## WHAT TO DO:
The answer should hold only the lines from the one containing "This screenshot has width=250, height=141." through the one containing "Task: Click the magenta QTH marker on map" in the entries below, copied exactly, without pictures.

--- INFORMATION Enclosed Below ---

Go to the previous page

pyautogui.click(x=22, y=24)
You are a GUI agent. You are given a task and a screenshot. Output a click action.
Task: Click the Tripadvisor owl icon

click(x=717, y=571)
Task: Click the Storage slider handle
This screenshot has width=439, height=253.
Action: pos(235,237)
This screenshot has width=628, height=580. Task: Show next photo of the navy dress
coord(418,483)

--- End of Enclosed INFORMATION ---
--- INFORMATION Enclosed Below ---

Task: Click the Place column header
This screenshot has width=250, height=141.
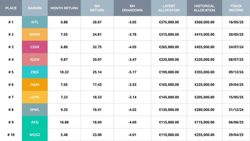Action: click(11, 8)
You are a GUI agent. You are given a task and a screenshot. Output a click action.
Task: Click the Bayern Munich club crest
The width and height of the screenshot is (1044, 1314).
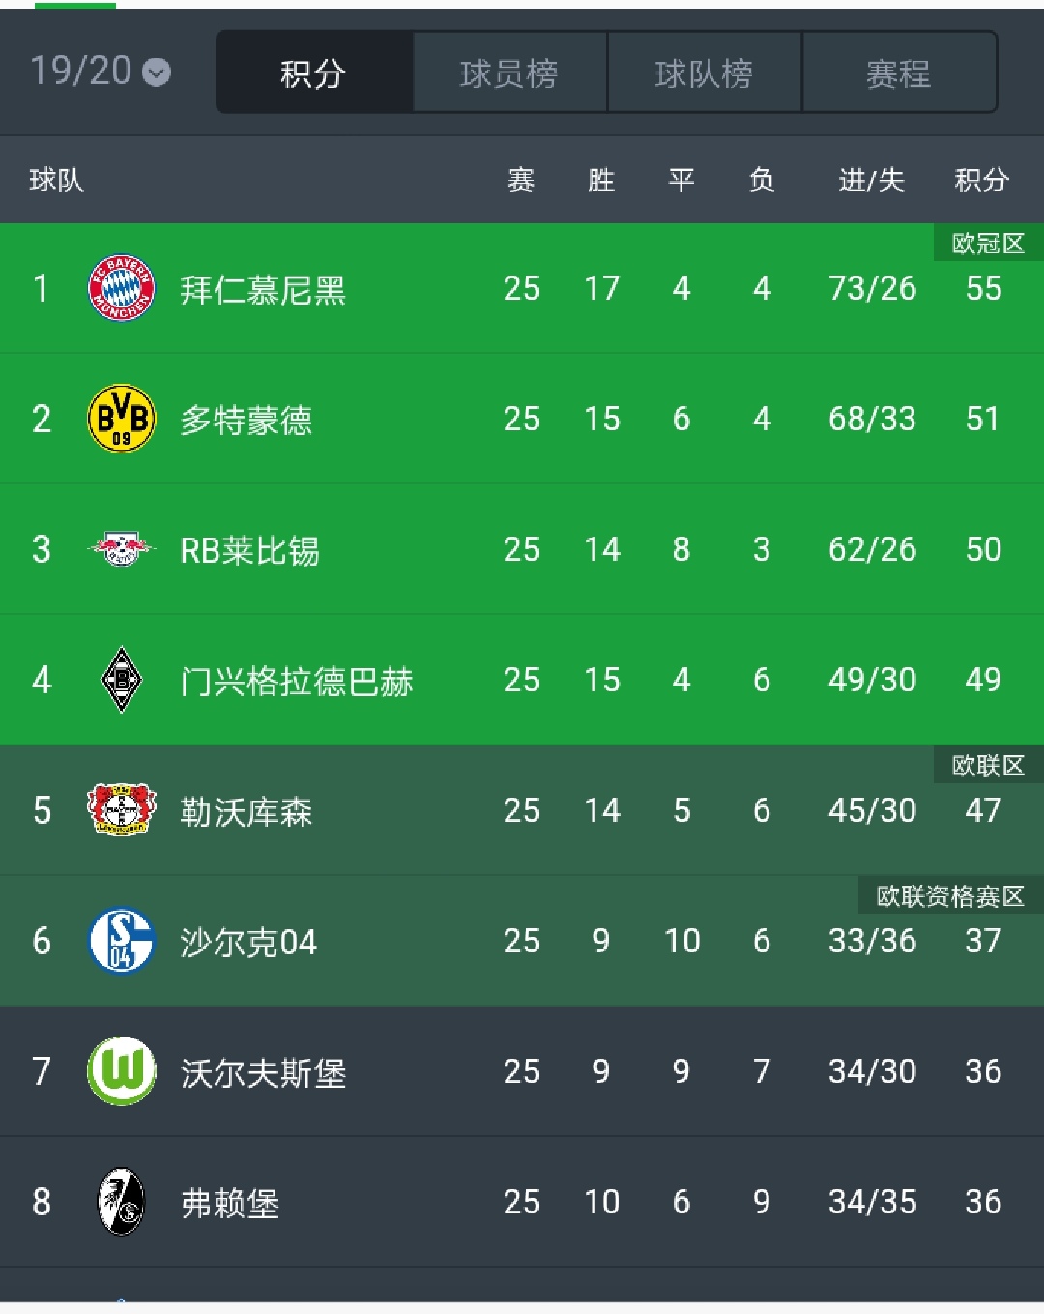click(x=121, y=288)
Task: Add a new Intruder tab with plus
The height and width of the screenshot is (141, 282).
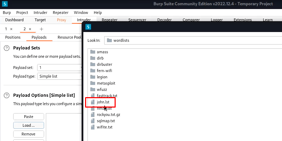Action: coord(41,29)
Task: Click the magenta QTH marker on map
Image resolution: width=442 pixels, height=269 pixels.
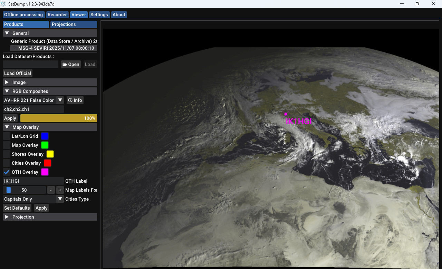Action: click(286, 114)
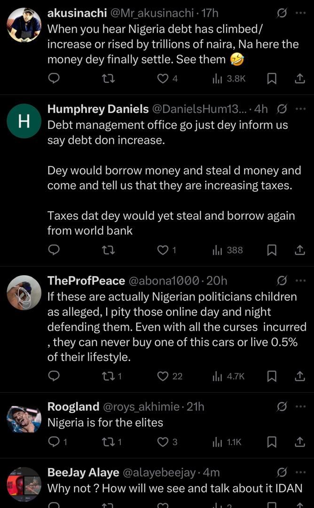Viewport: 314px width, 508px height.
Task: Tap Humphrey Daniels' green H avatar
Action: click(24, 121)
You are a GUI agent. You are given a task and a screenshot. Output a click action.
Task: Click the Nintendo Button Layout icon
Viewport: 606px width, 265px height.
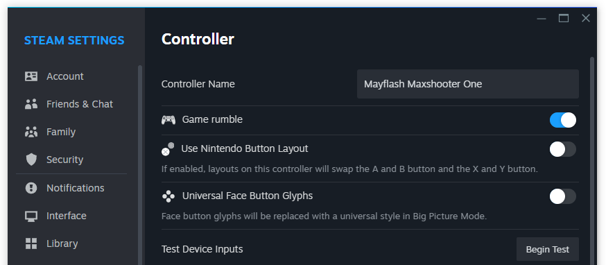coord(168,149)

--- End of Enclosed INFORMATION ---

## OUTPUT FOR THIS EXERCISE:
This screenshot has width=250, height=141.
Action: click(11, 8)
You are a GUI agent. You are given a task and a screenshot. Output a click action.
Task: Click the Bayern Munich club crest
The width and height of the screenshot is (1044, 1314).
click(x=121, y=288)
Task: Add a new Intruder tab with plus
The height and width of the screenshot is (141, 282).
Action: coord(41,29)
Task: Click the magenta QTH marker on map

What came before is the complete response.